Harvard has named Drew Gilpin Faust as its 28th president. Faust has since 2001 been the Dean of the Radcliffe Institute for Advanced Study. Last year, Larry Summers had a turbulent exit as Harvard president. This was caused mainly by a speech he held at NBER, early 2005. In trying to explain why there were more men than women in high-end science and engineering positions, he suggested that it might be related to ability and/or preference.
The new Harvard president seems to be the opposite of her predecessor. Richard Bradley, author of “Harvard Rules: Lawrence Summers and the Battle for the World’s Most Powerful University” illustrates this in Newsweek:

It’s hard not to look at Faust in the context of the Summers presidency. Summers got in trouble for his remarks about women in science and mathematics; Faust is, of course, a woman. Summers was never considered a great booster of the humanities; Faust is a historian. Summer’s governing style was-how can I put it nicely?—aggressive; Faust is said to be much more of a consensus builder. Even though Summers had taught at Harvard, he’d been gone for about a decade and was effectively a Harvard outsider; Faust was an internal candidate. So in almost every instance, if Summers was X, Faust is Y.

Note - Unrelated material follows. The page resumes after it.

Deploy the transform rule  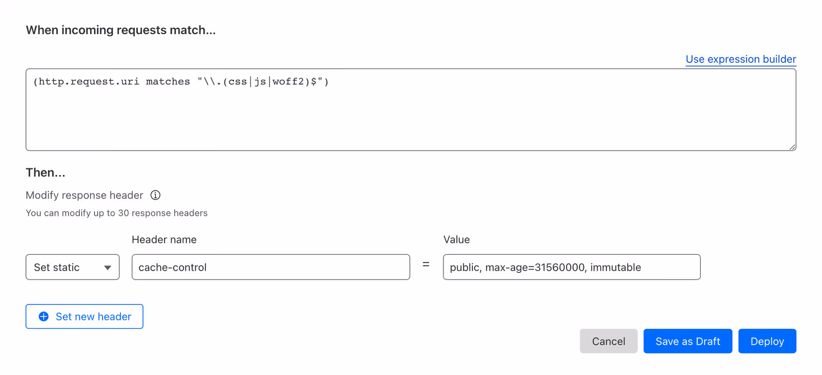pyautogui.click(x=767, y=341)
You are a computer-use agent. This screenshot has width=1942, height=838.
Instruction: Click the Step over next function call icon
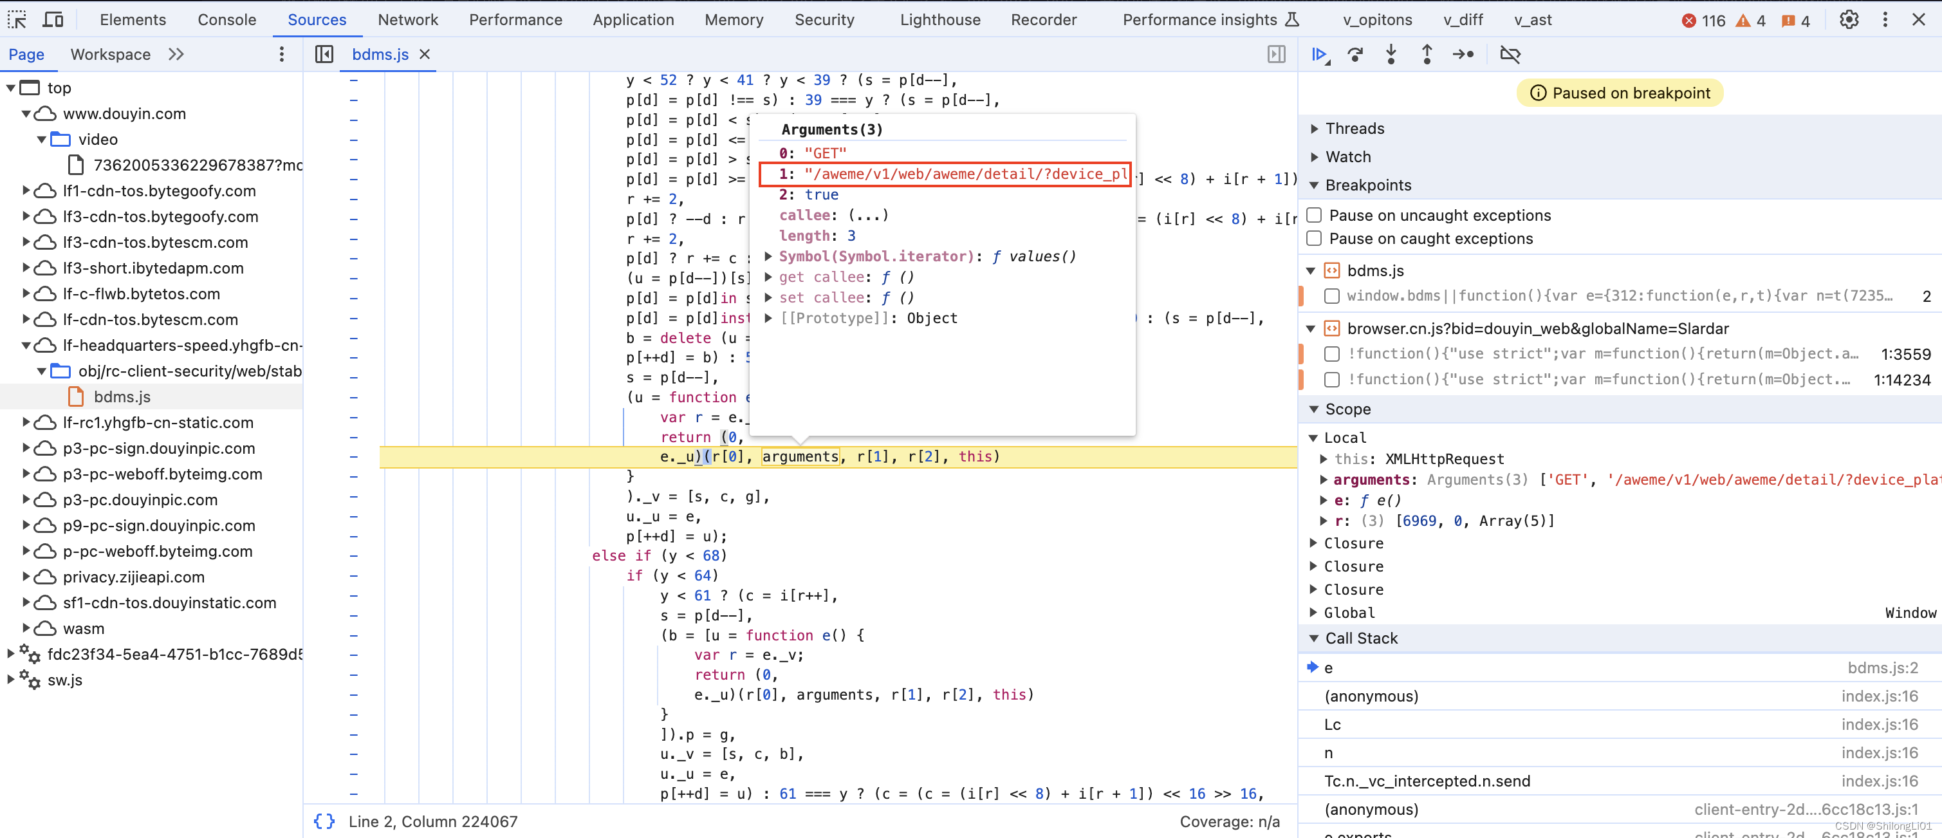[x=1354, y=55]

Faust is the first female president of Harvard and she is the fourth female president of an Ivy League University (Judith Roddin was the first in 1994). If we look at the top 10 universities in the world (according to THES), we can see that after the appointment of Faust, the top of the academic world is now led by women, with Drew Gilpin Faust and Alison Richard of Cambridge occupying poisitions one and two. MIT and Princeton (4 and 10) are led by Susan Hockfield and Shirley Tilghman. The rest is still led by male presidents, and so are the universities ranked 11-20.

1 Harvard University – Derek Bok / Drew Gilpin Faust
2 University of Cambridge –
Alison Richard
3 University of Oxford –
John Hood
4 Massachusetts Institute of Technology –
Susan Hockfield
4 Yale University –
Richard C. Levin
6 Stanford University –
John Hennessy
7 California Institute of Technology –
Jean-Lou Chameau
8 University of California, Berkeley –
Robert J. Birgeneau
9 Imperial College London –
Sir Richard Sykes
10 Princeton University – Shirley M. Tilghman

In Australia 9 out of the 38 Vice-Chancellors are now women (in 2003 there were 11), which is almost a quarter. In the UK, I think it’s only around 10%, while in the Netherlands the situation is outright embarrassing. None of the Rectors – the academic leaders – of the universities are women and as far as I know only 1 out of the 13 chairmen of the Universities’ executive boards (the executive leaders), is actually a chairwoman…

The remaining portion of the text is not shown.